▶ _BRIEF_
An exact copy of every record is required.

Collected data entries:
□ □ □

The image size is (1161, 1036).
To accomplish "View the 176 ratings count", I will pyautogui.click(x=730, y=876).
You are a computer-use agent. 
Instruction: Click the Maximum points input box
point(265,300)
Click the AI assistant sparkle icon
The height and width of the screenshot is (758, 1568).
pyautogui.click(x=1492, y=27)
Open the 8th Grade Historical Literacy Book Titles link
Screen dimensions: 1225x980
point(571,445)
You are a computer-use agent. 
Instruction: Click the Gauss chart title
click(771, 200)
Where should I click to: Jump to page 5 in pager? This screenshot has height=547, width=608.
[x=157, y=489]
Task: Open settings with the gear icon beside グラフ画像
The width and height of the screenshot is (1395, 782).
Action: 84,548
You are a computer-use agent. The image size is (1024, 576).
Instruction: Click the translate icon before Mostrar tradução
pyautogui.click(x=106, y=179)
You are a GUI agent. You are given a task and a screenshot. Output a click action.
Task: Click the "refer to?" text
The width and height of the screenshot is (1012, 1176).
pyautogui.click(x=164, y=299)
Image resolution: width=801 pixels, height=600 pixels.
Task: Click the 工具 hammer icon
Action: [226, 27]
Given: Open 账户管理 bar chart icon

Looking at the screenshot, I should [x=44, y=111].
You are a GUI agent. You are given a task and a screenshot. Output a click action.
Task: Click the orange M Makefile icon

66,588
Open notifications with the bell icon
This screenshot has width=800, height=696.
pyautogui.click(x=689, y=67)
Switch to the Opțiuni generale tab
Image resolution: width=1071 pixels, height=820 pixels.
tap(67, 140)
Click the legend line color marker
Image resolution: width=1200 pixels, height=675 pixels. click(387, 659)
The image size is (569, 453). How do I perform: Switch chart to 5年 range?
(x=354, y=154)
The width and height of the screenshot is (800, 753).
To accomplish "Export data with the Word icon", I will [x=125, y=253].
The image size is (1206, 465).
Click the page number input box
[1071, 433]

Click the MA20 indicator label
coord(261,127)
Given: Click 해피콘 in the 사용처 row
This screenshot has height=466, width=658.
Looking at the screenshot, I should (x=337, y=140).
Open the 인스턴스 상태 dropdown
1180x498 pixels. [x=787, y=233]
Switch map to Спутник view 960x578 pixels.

□ □ □

▶ _REPLY_
The image size is (1161, 1036).
To accomplish "View the 176 ratings count", I will pyautogui.click(x=730, y=876).
You are a computer-use agent. 
Instruction: Click the Maximum points input box
point(265,300)
Click the AI assistant sparkle icon
The height and width of the screenshot is (758, 1568).
pyautogui.click(x=1492, y=27)
Open the 8th Grade Historical Literacy Book Titles link
Screen dimensions: 1225x980
point(571,445)
You are a computer-use agent. 
Instruction: Click the Gauss chart title
click(771, 200)
Where should I click to: Jump to page 5 in pager? This screenshot has height=547, width=608.
[x=157, y=489]
Task: Open settings with the gear icon beside グラフ画像
The width and height of the screenshot is (1395, 782).
Action: 84,548
You are a computer-use agent. The image size is (1024, 576).
Instruction: Click the translate icon before Mostrar tradução
pyautogui.click(x=106, y=179)
You are a GUI agent. You are given a task and a screenshot. Output a click action.
Task: Click the "refer to?" text
The width and height of the screenshot is (1012, 1176).
pyautogui.click(x=164, y=299)
Image resolution: width=801 pixels, height=600 pixels.
Task: Click the 工具 hammer icon
Action: [226, 27]
Given: Open 账户管理 bar chart icon

Looking at the screenshot, I should [x=44, y=111].
You are a GUI agent. You are given a task and a screenshot. Output a click action.
Task: Click the orange M Makefile icon

66,588
Open notifications with the bell icon
This screenshot has width=800, height=696.
pyautogui.click(x=689, y=67)
Switch to the Opțiuni generale tab
Image resolution: width=1071 pixels, height=820 pixels.
tap(67, 140)
Click the legend line color marker
Image resolution: width=1200 pixels, height=675 pixels. click(387, 659)
The image size is (569, 453). How do I perform: Switch chart to 5年 range?
(x=354, y=154)
The width and height of the screenshot is (800, 753).
To accomplish "Export data with the Word icon", I will [x=125, y=253].
The image size is (1206, 465).
Click the page number input box
[1071, 433]

Click the MA20 indicator label
coord(261,127)
Given: Click 해피콘 in the 사용처 row
This screenshot has height=466, width=658.
Looking at the screenshot, I should (x=337, y=140).
Open the 인스턴스 상태 dropdown
1180x498 pixels. [x=787, y=233]
Switch map to Спутник view 960x578 pixels.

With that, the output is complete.